Myth #1: You Can Catch Vitiligo By Coming in Contact With a Person Who Has It
Vitiligo is not a contagious disease. While scientists aren’t sure of the exact cause, vitiligo is considered to be an autoimmune disease, with a genetic predisposition and environmental factors (like stress) at play in most cases. An autoimmune disease is one in which the body’s immune system mistakenly attacks its own healthy tissues as if they were invading harmful agents such as viruses or bacteria. In the case of vitiligo, the body attacks the melanin in the skin. Melanin gives the skin its color — the less melanin in the skin, the lighter it is.
Myth #2: You Can Cure Vitiligo and Return the Skin Back to Its Original Color
A cure for vitiligo is not yet known, but various vitiligo treatments exist. These include topical medications, oral medications, ultraviolet (UV) therapy, and surgeries such as skin grafts. Existing therapies satisfactorily manage or slow progressions of vitiligo in approximately 75 percent of people affected by the disorder.
Corticosteroids, in particular, can stop the progression of vitiligo in approximately 4 out of 5 people affected by the condition. Systemic corticosteroids are a potent treatment, however, and their use comes with the risk of possible side effects. For this reason, corticosteroids aren’t widely prescribed to every person with vitiligo. Research is ongoing in an effort to find a cure for vitiligo.

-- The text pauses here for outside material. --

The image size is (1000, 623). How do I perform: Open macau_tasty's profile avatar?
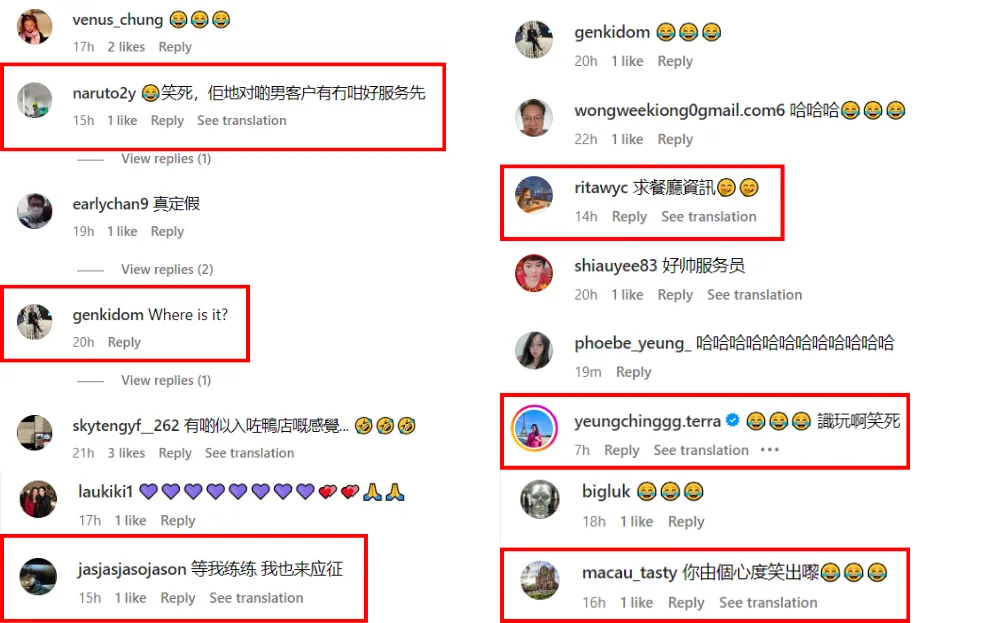tap(540, 580)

Myth #3: If You Have Vitiligo and Have Children, They Will Have Vitiligo
A lot of people ask “Is vitiligo hereditary?” Vitiligo is not solely genetically transmitted, meaning it is not a condition that is inherited from your parents or close family members. Vitiligo is likely caused by a combination of genetic and environmental factors. If vitiligo were purely genetic, identical twins of someone with vitiligo would always also have the condition. However, identical twins both have vitiligo in only 23 percent of cases. That said, up to 20 percent of those living with vitiligo report one or more relatives who also have vitiligo.